Zuckerberg also realised that he was not a people person and he was able to hire one of the best for the role of chief operating officer.

The most valuable leadership lesson from Zuckerberg is to hire someone who excels at the activities on which your business’s future growth depends and that you cannot do well.

Simply put, recognise the skills that your business needs to succeed, do the ones at which you excel, and hire other executives to do the ones where you’re weak.

  1. Hire a chief operating officer who excels at the skills you lack.

How do you hire such a person?

As I wrote in November 2014, I think Zuckerberg did a great job when he picked Sheryl Sandberg for that role.

Though lacking great technical chops, she demonstrated formidable intellectual horsepower – graduating at the top of her Harvard college and business school classes.

She was good at doing all the things that people with big brains – such as her former boss, treasury secretary Larry Summers – don’t want to do.

Zuckerberg recently said that her unique skill set – which combines excellence at strategy and managing people – has helped the company grow.

Facebook’s progress depended on the company’s ability to deliver difficult feedback.

Zuckerberg needed help with that and Sandberg stepped in.
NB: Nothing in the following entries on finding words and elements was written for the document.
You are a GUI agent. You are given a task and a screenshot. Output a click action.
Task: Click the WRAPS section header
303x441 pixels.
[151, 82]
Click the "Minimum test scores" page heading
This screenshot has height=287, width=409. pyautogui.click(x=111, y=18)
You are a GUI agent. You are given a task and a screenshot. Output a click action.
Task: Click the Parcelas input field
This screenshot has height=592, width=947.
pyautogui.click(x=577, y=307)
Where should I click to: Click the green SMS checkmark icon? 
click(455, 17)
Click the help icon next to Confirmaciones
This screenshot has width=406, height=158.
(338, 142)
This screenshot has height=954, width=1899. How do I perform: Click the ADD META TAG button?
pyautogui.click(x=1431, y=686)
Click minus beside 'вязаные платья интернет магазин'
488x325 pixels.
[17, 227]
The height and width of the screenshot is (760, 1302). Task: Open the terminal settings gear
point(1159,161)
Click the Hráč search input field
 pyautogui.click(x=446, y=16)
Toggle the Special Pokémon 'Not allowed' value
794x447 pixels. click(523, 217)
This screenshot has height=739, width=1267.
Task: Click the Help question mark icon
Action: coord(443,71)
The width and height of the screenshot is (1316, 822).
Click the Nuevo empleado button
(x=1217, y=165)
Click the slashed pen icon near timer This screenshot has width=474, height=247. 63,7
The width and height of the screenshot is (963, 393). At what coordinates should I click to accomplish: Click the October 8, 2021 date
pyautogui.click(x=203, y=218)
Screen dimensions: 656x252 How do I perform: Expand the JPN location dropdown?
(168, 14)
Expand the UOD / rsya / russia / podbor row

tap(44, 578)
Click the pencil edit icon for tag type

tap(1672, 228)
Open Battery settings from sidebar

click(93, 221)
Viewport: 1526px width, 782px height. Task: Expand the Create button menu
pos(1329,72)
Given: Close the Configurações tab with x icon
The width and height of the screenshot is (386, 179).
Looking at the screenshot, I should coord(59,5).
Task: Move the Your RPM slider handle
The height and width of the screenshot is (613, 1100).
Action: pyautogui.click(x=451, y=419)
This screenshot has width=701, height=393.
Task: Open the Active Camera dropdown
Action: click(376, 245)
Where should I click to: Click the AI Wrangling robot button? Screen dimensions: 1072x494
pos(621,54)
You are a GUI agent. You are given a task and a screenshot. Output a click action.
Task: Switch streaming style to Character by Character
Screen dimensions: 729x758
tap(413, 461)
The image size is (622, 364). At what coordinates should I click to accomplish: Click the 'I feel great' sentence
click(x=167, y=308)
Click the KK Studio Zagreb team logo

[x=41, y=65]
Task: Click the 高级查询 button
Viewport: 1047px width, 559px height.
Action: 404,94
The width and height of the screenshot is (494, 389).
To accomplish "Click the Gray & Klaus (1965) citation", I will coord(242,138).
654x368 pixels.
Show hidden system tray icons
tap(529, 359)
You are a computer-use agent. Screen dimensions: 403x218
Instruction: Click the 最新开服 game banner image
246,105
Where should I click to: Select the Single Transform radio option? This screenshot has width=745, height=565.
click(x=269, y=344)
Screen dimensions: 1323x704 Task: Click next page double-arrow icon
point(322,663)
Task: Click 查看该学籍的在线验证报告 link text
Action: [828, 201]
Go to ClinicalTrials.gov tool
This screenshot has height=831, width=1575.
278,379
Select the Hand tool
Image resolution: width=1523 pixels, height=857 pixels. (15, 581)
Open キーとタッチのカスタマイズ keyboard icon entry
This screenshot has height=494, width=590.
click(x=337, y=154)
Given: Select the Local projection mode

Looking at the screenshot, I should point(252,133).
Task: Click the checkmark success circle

As he said, “Sheryl always says that [our] progress … is directly proportional to [how many] hard conversations [we] have.

“[She has built this] into [Meta’s] cultural operation system,” reported CNBC.

I don’t know what the future holds for Meta, but your company will be better if you take this advice.

*Peter Cohan is a strategy consultant, startup investor, teacher, corporate speaker, pundit, and author of 15 books.

This article first appeared at inc.com.